Ayat ke-tiga surat ini yakni lafadz فَلْيَعْبُدُوا رَبَّ هَذَا الْبَيْتِ , menurut sebagian ulama, justru ayat inilah yang menjadi pokok kalimat dari ayat sebelumnya, bukannya surat Al-Fiil. Oleh karena itu rangkaian ayat ini bermakna,”karena orang Quraisy mendapat nikmat yang banyak sehingga bisa bepergian ke berbagai kawasan baik di musim dingin maupun di musim panas, maka sepantasnya mereka beribadah kepada Allah SWT.” Namun ada ulama lain berpendangan bahwa ayat ini sebagai perintah bersyukur pada Allah SWT yang telah memberi nikmat dibebaskannya dari gempuran pasukan bergajah dan kebebasan bepergian. Syukur yang mereka lakukan dengan cara beribadah kepada Allah SWT sebagai pemilik baitullah (Ka’bah). Di samping itu, ayat ini sebagai kritik bagi kaum Quraisy yang melupakan tanggung jawab mereka kepada Allah SWT, disebabkan kesibukannya dalam perjalanan dan perdagangan.

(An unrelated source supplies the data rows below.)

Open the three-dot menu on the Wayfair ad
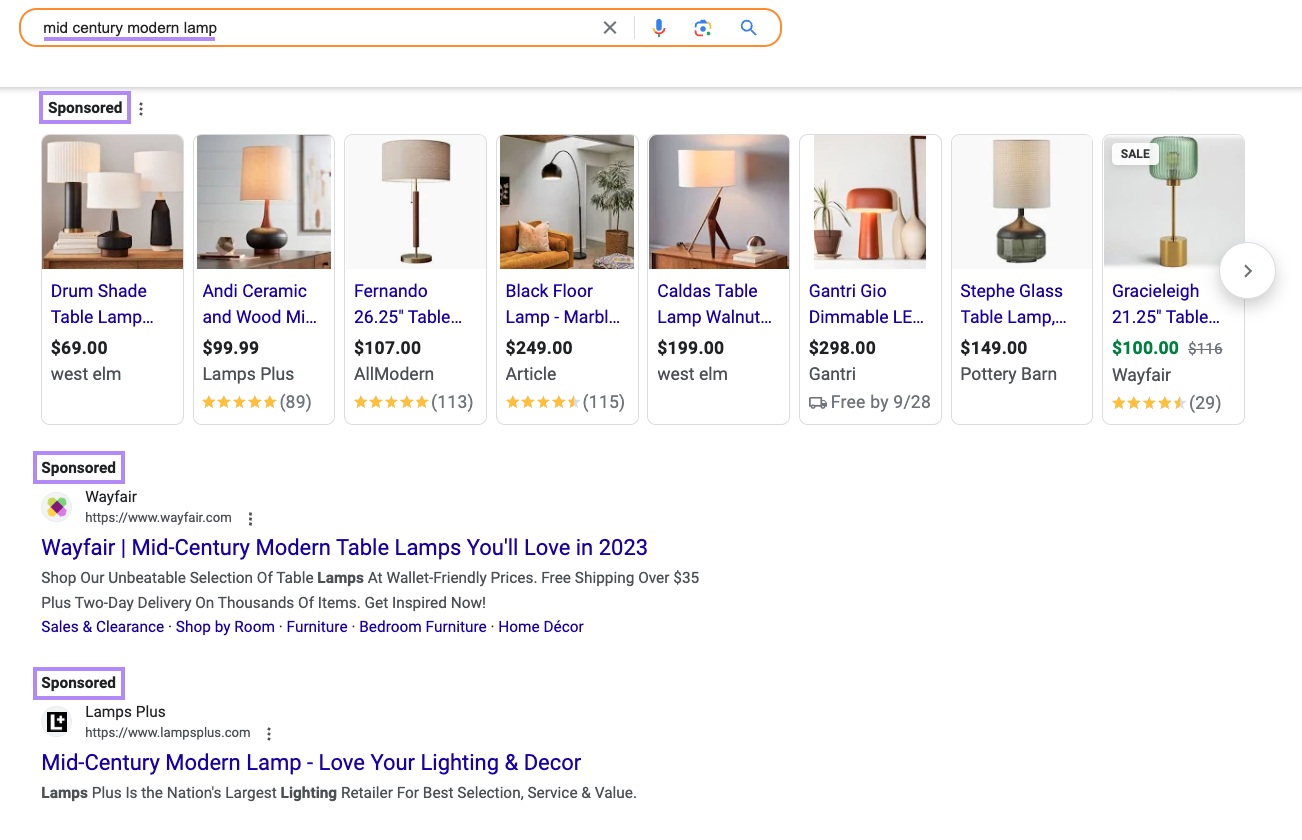Screen dimensions: 1302x840 [250, 518]
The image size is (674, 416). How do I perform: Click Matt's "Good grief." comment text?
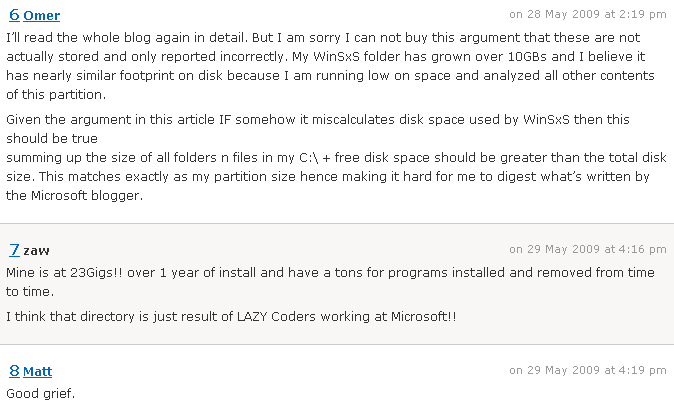[x=41, y=394]
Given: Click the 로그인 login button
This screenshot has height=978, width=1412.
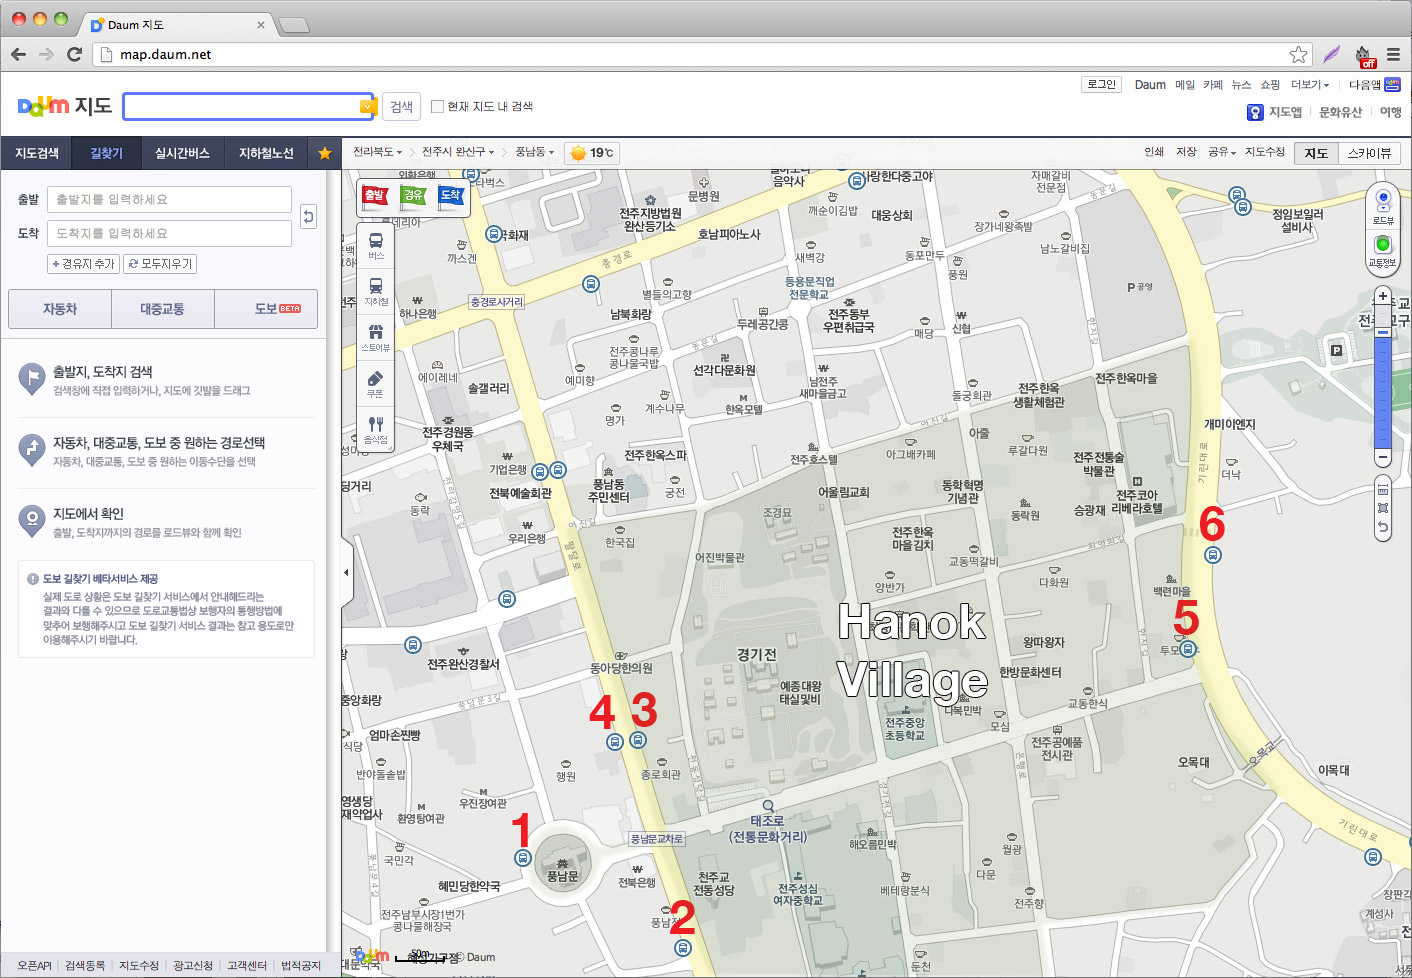Looking at the screenshot, I should pyautogui.click(x=1101, y=85).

            Kemudian ayat terakhirnya yakni kalimat الَّذِي أَطْعَمَهُمْ مِنْ جُوعٍ وَآَمَنَهُمْ مِنْ خَوْفٍ, Maksudnya, Allah-lah yang telah memberi makan mereka dari rasa lapar, dan menganugerahkan kepada mereka rasa aman dan keringanan. Artinya agar mereka tidak merasa takut lagi, karena mereka sering mengalami kelaparan, sebab di Mekah tidak terdapat lahan pertanian, begitu pula mereka pun pernah dicekam oleh rasa takut, yaitu ketika tentara bergajah datang kepada mereka dengan maksud untuk menghancurkan Ka’bah.[8] Oleh karenanya, mengandung perintah bagi mereka untuk senantiasa mengesakan Allah dalam beribadah hanya kepada-Nya semata yang tidak ada sekutu bagi-Nya, serta tidak beribadah kepada selain diri-Nya baik itu dalam bentuk patung, sekutu, maupun berhala, niscaya Allah akan menggabungkan untuknya rasa aman di dunia dan di akhirat.[9]

Karakteristik Peserta Didik dalam QS. Al-Quraisy
Secara bahasa peserta didik adalah orang yang sedang berada pada fase pertumbuhan dan perkembangan baik fisik maupun psikis, pertumbuhan dan perkembangan merupakan ciri dari seorang peserta didik yang perlu bimbingan dari seorang pendidik. Pertumbuhan yang menyangkut fisik, perkembangan menyangkut psikis.[10] Ada pula yang menyatakan bahwa peserta didik adalah anak yang sedang tumbuh dan berkembang, baik secara fisik, maupun secara psikologis untuk mencapai tujuan pendidikannya melalui lembaga pendidikan.[11]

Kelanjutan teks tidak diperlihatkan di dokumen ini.